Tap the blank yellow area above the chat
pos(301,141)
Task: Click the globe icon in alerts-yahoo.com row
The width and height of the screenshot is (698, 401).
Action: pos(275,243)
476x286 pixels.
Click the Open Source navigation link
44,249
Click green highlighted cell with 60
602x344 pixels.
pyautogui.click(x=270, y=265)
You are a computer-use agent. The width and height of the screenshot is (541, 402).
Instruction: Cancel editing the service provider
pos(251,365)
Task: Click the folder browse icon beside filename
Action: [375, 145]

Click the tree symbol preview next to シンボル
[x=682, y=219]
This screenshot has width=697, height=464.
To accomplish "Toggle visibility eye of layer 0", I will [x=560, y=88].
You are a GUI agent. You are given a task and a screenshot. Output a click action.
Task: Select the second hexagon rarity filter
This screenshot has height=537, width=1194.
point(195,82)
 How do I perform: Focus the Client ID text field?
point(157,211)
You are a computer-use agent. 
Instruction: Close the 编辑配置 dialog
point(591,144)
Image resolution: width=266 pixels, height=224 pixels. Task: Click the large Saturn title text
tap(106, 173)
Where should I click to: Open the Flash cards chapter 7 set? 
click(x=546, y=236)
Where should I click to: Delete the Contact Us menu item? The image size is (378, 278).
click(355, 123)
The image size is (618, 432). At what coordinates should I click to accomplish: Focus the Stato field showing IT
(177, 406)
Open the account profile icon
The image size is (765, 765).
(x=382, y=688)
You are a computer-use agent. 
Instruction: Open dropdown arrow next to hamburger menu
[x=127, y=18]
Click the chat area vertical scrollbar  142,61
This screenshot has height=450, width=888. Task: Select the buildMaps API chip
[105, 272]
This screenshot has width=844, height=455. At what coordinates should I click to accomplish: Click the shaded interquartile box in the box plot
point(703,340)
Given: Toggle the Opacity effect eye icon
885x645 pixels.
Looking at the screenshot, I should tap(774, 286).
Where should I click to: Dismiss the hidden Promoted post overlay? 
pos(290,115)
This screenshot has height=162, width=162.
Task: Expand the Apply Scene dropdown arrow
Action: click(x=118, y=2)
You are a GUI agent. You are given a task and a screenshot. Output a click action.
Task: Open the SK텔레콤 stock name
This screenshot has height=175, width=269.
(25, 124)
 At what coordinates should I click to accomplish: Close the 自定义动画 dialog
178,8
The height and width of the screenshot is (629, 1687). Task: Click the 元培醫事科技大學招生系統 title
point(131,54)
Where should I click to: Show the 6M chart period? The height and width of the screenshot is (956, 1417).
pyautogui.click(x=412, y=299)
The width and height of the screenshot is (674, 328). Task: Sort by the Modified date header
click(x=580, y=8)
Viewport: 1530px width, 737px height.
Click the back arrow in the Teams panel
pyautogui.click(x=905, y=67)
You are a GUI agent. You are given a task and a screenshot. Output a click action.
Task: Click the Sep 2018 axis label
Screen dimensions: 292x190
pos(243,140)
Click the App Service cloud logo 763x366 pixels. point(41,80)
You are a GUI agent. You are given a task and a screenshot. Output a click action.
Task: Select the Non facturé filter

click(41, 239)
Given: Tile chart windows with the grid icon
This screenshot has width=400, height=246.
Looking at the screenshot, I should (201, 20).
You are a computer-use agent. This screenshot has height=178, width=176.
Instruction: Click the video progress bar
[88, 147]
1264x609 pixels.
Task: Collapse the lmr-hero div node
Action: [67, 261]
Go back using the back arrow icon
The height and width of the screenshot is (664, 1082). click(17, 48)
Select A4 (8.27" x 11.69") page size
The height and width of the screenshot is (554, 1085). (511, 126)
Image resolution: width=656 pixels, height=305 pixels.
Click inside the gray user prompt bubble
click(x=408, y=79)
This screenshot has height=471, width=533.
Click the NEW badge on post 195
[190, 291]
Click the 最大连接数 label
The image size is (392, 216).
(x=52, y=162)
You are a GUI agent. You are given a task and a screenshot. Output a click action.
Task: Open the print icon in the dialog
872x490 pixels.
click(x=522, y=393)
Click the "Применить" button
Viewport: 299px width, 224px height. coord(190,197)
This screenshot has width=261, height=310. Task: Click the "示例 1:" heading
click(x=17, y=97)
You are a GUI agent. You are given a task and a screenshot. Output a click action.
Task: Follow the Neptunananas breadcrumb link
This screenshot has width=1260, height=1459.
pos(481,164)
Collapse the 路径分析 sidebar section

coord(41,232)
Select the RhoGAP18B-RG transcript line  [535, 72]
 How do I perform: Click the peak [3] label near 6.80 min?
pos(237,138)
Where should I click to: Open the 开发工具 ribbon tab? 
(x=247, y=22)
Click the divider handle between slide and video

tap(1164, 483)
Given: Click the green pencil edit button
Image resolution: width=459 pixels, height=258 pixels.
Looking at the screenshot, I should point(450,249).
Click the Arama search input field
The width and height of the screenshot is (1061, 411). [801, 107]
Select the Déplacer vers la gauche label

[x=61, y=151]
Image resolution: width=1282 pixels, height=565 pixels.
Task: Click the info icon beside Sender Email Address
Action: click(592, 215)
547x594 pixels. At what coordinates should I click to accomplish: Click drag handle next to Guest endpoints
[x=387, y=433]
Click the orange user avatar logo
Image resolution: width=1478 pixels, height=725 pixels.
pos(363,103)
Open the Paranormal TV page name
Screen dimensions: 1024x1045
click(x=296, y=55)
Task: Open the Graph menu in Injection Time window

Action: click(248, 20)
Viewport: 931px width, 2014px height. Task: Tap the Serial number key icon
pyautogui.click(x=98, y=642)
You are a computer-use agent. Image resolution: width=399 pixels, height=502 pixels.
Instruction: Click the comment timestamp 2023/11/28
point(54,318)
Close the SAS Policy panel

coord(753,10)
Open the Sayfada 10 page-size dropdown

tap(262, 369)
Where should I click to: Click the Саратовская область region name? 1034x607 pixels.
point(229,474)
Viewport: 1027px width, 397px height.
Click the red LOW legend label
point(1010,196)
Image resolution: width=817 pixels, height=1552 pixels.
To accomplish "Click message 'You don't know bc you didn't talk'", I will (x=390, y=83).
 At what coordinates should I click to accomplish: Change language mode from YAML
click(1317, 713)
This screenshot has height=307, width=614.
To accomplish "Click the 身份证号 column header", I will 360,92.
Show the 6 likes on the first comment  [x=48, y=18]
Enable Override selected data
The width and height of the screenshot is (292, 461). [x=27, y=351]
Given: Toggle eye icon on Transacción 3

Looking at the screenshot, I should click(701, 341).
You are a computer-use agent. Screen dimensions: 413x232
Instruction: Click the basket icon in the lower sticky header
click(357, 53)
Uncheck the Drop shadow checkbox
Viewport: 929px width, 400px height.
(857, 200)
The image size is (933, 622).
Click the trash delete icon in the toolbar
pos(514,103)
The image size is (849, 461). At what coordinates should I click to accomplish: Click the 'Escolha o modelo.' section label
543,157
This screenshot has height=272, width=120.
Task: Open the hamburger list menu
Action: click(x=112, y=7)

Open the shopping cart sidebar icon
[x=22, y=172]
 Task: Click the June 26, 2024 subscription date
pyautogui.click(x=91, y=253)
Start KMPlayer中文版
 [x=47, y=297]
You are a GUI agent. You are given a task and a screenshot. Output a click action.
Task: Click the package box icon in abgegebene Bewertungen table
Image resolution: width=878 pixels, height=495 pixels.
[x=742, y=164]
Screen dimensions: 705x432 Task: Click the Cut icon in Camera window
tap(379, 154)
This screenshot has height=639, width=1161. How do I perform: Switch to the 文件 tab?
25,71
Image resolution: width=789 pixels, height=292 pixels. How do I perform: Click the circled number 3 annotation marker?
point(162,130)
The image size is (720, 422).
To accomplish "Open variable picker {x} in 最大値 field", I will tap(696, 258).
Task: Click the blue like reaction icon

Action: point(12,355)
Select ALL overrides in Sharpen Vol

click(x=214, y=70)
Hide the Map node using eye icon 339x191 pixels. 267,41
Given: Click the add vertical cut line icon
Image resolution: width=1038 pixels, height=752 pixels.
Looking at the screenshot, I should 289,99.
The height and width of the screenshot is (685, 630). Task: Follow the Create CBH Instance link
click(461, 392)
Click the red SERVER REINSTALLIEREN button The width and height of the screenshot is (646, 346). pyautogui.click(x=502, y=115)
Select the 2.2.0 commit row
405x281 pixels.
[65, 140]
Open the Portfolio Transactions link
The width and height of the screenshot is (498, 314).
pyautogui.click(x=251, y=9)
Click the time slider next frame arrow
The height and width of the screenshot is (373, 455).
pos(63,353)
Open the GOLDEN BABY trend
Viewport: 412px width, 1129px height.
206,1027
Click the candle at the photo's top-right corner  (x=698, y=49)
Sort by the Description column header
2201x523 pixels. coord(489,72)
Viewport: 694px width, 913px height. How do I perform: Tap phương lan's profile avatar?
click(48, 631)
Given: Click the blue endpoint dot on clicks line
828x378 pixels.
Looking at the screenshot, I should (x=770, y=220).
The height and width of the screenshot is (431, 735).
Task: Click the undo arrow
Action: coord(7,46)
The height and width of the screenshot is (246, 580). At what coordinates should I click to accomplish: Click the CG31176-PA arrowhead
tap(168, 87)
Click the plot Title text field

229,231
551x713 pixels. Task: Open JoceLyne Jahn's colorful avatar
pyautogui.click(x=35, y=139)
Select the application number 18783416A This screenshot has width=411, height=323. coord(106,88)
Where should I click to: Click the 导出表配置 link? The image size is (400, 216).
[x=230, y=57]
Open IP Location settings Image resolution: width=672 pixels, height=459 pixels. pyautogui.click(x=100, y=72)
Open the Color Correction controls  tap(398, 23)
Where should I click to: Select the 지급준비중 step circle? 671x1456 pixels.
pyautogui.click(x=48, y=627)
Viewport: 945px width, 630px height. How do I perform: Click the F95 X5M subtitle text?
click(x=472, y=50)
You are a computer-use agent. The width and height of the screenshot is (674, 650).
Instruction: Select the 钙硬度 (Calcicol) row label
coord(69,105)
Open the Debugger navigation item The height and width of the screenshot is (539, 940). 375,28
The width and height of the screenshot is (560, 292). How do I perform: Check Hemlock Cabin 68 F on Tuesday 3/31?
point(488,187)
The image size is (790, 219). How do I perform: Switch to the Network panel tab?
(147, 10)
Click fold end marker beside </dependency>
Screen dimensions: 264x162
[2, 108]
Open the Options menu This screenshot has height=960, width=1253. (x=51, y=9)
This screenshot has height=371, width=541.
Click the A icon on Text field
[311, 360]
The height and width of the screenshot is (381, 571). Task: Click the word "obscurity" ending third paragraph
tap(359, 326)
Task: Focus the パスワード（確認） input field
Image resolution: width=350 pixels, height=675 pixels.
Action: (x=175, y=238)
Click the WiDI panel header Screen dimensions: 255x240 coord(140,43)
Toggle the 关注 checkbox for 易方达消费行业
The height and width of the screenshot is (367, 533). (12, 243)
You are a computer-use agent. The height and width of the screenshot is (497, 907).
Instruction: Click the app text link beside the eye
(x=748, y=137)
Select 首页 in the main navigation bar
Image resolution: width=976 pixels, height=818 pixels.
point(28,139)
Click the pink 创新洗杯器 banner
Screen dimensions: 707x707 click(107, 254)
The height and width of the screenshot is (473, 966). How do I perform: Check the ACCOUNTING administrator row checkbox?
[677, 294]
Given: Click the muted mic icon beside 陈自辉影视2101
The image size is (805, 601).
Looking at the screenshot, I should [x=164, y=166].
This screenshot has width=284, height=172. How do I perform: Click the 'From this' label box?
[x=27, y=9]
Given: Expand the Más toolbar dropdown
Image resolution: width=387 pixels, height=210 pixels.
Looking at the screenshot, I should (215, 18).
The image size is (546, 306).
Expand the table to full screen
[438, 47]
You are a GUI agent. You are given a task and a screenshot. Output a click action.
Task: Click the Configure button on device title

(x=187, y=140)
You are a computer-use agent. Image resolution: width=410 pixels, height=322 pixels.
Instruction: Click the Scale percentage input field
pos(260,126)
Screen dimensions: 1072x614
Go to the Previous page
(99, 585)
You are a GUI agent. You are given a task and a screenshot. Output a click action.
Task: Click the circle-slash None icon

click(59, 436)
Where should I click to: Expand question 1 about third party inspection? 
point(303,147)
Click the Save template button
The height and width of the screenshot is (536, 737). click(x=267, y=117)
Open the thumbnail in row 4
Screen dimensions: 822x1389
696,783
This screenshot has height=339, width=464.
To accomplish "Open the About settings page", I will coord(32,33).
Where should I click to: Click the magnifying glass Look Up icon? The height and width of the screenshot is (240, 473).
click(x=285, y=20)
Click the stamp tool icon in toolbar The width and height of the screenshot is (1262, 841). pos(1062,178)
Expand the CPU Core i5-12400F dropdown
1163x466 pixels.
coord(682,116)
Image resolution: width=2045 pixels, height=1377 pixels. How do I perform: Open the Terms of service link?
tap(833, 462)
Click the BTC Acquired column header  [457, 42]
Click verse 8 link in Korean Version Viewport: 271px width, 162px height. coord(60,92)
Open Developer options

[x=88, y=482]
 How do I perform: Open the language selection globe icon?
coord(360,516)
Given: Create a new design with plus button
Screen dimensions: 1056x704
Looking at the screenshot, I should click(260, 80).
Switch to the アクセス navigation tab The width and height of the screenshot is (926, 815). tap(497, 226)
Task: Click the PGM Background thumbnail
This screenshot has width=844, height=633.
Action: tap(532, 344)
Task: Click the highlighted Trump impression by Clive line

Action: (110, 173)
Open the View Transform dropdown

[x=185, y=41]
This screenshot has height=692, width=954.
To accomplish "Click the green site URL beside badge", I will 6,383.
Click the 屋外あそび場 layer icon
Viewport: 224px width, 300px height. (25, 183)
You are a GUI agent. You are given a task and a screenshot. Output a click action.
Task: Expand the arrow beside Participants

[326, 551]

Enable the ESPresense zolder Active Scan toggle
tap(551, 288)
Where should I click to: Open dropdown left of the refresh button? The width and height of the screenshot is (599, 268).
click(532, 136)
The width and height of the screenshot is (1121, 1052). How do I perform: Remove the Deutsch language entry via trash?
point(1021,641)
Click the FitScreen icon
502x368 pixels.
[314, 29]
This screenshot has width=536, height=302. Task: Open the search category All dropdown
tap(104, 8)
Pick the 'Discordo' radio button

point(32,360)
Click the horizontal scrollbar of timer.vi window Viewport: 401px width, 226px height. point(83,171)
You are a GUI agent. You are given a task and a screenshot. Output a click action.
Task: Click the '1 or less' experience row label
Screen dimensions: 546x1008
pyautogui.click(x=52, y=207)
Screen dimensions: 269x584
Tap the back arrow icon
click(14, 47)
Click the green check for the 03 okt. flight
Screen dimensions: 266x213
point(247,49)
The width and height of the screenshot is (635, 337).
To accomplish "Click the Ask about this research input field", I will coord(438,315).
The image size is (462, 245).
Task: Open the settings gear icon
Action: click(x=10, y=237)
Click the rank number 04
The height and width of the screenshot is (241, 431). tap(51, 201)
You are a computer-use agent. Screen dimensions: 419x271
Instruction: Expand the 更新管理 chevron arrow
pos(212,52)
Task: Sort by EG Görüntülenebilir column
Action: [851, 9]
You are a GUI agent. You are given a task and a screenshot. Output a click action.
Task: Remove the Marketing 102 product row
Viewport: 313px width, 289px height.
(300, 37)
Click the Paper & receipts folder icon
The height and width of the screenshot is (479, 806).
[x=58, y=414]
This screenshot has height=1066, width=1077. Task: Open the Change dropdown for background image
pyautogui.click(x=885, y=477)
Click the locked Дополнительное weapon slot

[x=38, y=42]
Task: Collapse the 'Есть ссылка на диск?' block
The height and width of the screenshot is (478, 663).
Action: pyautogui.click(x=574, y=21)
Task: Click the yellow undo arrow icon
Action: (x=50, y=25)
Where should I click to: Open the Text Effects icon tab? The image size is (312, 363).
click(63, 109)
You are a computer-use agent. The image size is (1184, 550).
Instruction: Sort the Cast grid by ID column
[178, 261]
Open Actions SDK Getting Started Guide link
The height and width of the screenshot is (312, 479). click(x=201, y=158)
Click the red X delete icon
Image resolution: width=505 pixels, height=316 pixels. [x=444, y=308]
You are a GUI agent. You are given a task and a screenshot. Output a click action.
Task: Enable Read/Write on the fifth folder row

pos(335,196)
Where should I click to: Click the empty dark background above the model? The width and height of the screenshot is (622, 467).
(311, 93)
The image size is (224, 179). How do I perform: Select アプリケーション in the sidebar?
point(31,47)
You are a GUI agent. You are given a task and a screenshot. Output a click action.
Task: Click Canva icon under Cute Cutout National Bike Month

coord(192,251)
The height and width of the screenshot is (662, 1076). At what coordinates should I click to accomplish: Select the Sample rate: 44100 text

★ ★ ★

#### WHAT TO DO:
Each line above that holds the string "with" should be copied and shown.

#### THE ANSWER:
Click green highlighted cell with 60
Given: Tile chart windows with the grid icon
Given: Create a new design with plus button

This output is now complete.